- [Brief]
Every record must reappear in the answer exactly as given.
--- Data in this exercise ---
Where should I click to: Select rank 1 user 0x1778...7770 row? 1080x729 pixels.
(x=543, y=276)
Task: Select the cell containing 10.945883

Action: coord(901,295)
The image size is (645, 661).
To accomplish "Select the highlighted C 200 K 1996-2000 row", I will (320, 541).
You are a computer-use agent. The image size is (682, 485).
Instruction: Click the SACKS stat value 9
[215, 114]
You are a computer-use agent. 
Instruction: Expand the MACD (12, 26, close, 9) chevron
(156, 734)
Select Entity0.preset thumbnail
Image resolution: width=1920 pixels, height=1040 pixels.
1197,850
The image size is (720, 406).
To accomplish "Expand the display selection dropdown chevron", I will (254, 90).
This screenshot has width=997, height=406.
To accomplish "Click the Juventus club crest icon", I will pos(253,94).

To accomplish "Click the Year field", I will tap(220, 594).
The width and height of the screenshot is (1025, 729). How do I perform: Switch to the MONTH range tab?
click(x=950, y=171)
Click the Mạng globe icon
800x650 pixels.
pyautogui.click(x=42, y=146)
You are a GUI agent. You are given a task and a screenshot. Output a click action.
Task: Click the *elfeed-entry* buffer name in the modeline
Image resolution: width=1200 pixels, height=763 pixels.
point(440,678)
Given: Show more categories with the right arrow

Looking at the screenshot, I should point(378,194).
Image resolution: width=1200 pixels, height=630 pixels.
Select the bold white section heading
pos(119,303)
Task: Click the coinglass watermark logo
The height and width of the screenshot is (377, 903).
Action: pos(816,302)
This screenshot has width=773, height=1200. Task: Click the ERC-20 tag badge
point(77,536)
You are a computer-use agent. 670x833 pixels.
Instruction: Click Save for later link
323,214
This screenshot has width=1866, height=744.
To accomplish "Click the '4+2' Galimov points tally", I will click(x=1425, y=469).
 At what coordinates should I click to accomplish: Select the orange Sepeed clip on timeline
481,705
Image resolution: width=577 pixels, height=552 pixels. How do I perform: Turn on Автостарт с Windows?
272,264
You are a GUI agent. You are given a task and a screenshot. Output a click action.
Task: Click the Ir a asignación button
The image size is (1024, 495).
---
- [Reply to the exercise]
Where should I click to: Select rank 1 user 0x1778...7770 row? 1080x729 pixels.
(x=543, y=276)
Task: Select the cell containing 10.945883

Action: coord(901,295)
The image size is (645, 661).
To accomplish "Select the highlighted C 200 K 1996-2000 row", I will (320, 541).
You are a computer-use agent. The image size is (682, 485).
Instruction: Click the SACKS stat value 9
[215, 114]
You are a computer-use agent. 
Instruction: Expand the MACD (12, 26, close, 9) chevron
(156, 734)
Select Entity0.preset thumbnail
Image resolution: width=1920 pixels, height=1040 pixels.
1197,850
The image size is (720, 406).
To accomplish "Expand the display selection dropdown chevron", I will (254, 90).
This screenshot has width=997, height=406.
To accomplish "Click the Juventus club crest icon", I will pos(253,94).

To accomplish "Click the Year field", I will tap(220, 594).
The width and height of the screenshot is (1025, 729). How do I perform: Switch to the MONTH range tab?
click(x=950, y=171)
Click the Mạng globe icon
800x650 pixels.
pyautogui.click(x=42, y=146)
You are a GUI agent. You are given a task and a screenshot. Output a click action.
Task: Click the *elfeed-entry* buffer name in the modeline
Image resolution: width=1200 pixels, height=763 pixels.
point(440,678)
Given: Show more categories with the right arrow

Looking at the screenshot, I should point(378,194).
Image resolution: width=1200 pixels, height=630 pixels.
Select the bold white section heading
pos(119,303)
Task: Click the coinglass watermark logo
The height and width of the screenshot is (377, 903).
Action: pos(816,302)
This screenshot has width=773, height=1200. Task: Click the ERC-20 tag badge
point(77,536)
You are a computer-use agent. 670x833 pixels.
Instruction: Click Save for later link
323,214
This screenshot has width=1866, height=744.
To accomplish "Click the '4+2' Galimov points tally", I will click(x=1425, y=469).
 At what coordinates should I click to accomplish: Select the orange Sepeed clip on timeline
481,705
Image resolution: width=577 pixels, height=552 pixels. How do I perform: Turn on Автостарт с Windows?
272,264
You are a GUI agent. You are given a task and a screenshot. Output a click action.
Task: Click the Ir a asignación button
The image size is (1024, 495).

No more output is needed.